Es gibt keine Pizza, keine Interpretation von irgendwas, es gibt die Klassiker: Minestrone alla Genovese, Penne all’arrabbiata, Ravioli alla zia Rosa, Fegato con burro e salvia und Tiramisu. Und wenn sich etwas ändert auf der Karte, dann, weil Menschen und die Zeit eben Spuren hinterlassen und Köche ihre Rezepte. Klar, manches passt nicht in jede Jahreszeit, für die Minestrone zum Beispiel ist es im Hochsommer einfach zu heiß. Aber sonst würde Franca gerade die nie von der Karte nehmen, so wie die Ravioli und die Kalbsleber. Kulinarische Konstanten. Und sie weigert sich auch, das Gemüse für diese würzige, mit deutlicher Schärfe versehene Minestrone von irgendwelchen praktischen Geräten zerkleinern zu lassen.
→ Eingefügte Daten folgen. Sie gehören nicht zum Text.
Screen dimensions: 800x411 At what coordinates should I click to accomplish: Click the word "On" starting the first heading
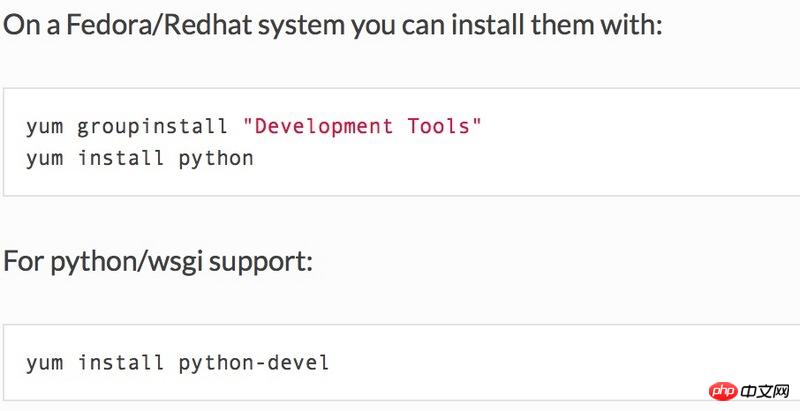pos(17,24)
Weil sie an die Seele von Dingen glaubt. So wie die des schwarzen Telefons, das auf der Bar steht, dessen Hörer wirkt wie eine ausgewachsene Hantel und dessen Klingeln eine akustische Zeitreise ist. Es ist ein einzigartiges Teil, so wie jedes der zahllosen Fotos an der Bar und jedes der zahllosen Bilder an den Wänden und jedes Erinnerungsstück. Die Boxhandschuhe von Dariusz Michalczewski. Die Gemälde vom Jahrzehnte-Stammgast Bruno Bruni. Das Schildchen, auf dem schwungvoll „Famiglia“ steht und das seinen Stammplatz auf dem großen, runden Tisch hat.
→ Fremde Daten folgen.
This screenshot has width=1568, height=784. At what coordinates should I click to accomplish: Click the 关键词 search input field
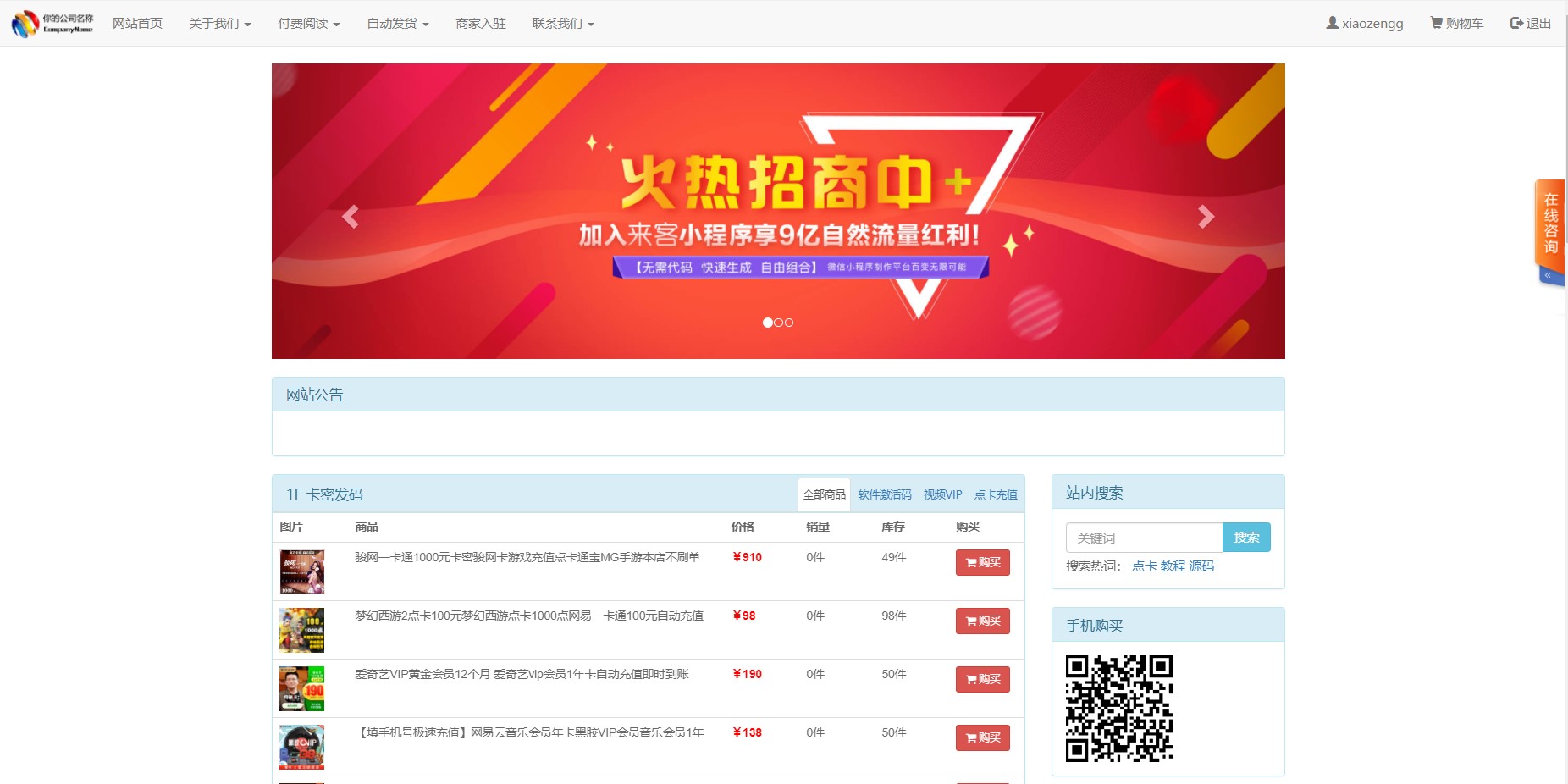pyautogui.click(x=1143, y=537)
„Mein Vater hat immer gesagt: ‚Der Laden hat ein gutes Karma‘“, sagt Franca. Und wenn es sein muss, verteidigt sie das. Als ein Mann eine Schauspielerin beim Essen störte und nicht aufhören wollte, sie auf ihre gerade öffentlich breitgetretene angebliche Porno-Vergangenheit anzusprechen, da habe sie sein Tischtuch genommen, es samt Essen und Getränken zu einem Bündel zusammengepackt, erzählt Franca. „Geht aufs Haus und da ist die Tür.“ Wer möchte bei dieser Szene nicht dabei gewesen sein?
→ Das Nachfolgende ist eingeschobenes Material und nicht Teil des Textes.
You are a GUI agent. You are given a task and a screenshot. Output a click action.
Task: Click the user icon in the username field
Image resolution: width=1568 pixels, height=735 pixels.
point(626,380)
Die Stammgäste haben irgendwann damit begonnen, sich selbst eine Rolle im großen Cuneo-Theater zu geben, alle paar Jahre, wenn wieder ein Jubiläum ansteht, übernehmen sie Küche und Service, so ist es inzwischen Tradition, seit das Cuneo 75. Geburtstag gefeiert hat. So auch am 3. Mai dieses Jahres, als der 120. Geburtstag ansteht. Da sieht man schon von Weitem einen bunten Menschen-Strauß vor der roten Tür. Drinnen wird die Improvisation gefeiert, die Stammgäste tragen weiße Hemden und stapelweise Teller voller Lasagne, Risotto und Tiramisu durch die dichter werdende Menge. Es wird gesungen und getanzt vor der Bar. Franco Cuneo läuft leise lächelnd durch das Theater, seine Tochter steht in einem rosa Leinenanzug mittendrin. Einen Teil der Regie hat sie abgegeben für heute, aber eines lässt sie sich nicht nehmen: jeden Gast persönlich zu begrüßen, die meisten zu umarmen, als würden auch sie zur Familie gehören.